[What the exercise asks]:
Whenever a picture appears, omit it, and set down everything else in the records exactly.

[Record extracts]:
^^^^^^^^^^^^^^^^
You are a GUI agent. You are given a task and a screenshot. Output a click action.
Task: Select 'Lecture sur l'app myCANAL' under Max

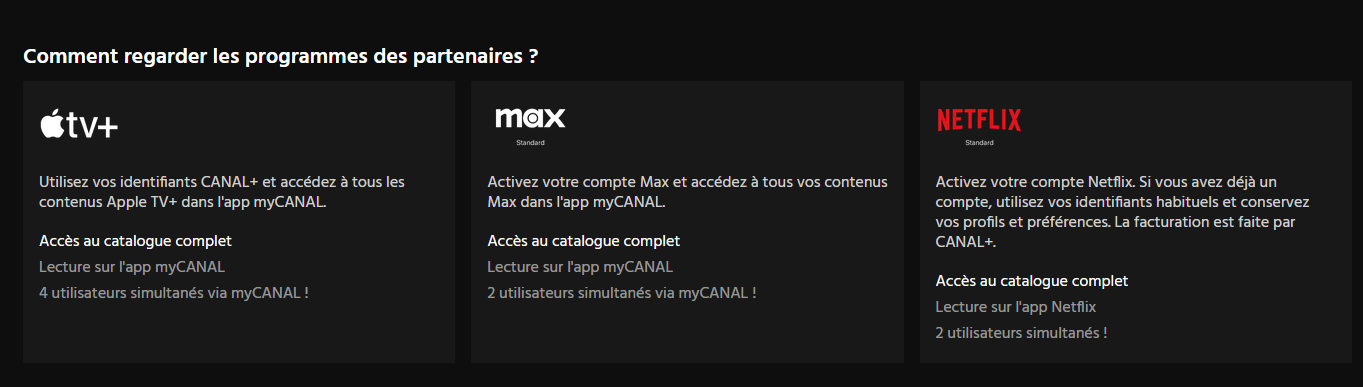click(x=580, y=267)
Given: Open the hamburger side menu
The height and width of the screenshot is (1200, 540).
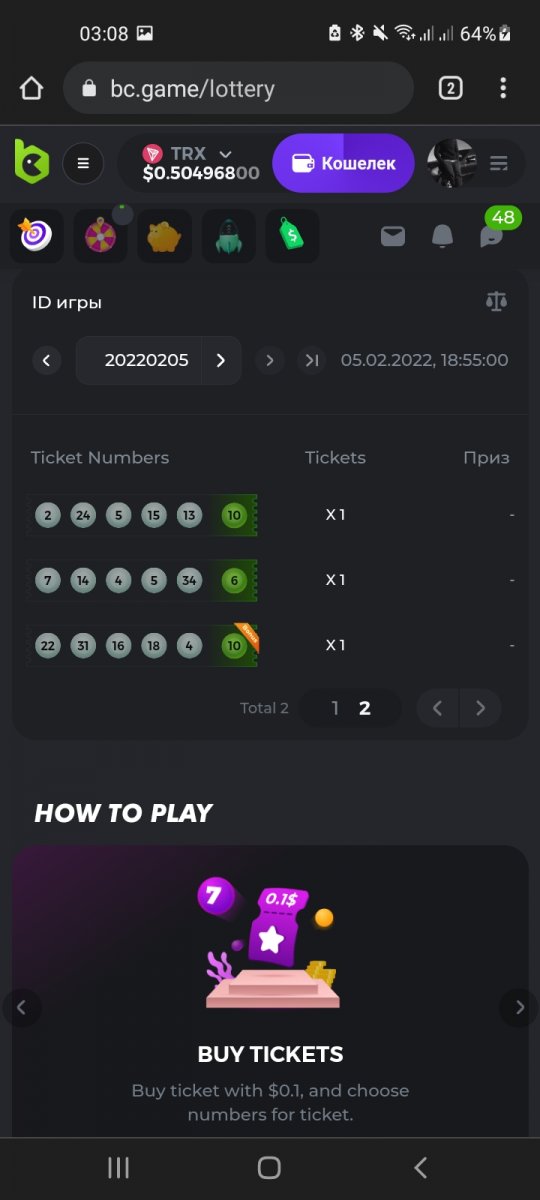Looking at the screenshot, I should coord(83,163).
^^^^^^^^^^^^^^^^
[Task result]:
You are a GUI agent. You are given a task and a screenshot. Output a click action.
Task: Select 'Lecture sur l'app myCANAL' under Max

click(x=580, y=267)
Given: Open the hamburger side menu
The height and width of the screenshot is (1200, 540).
Looking at the screenshot, I should coord(83,163).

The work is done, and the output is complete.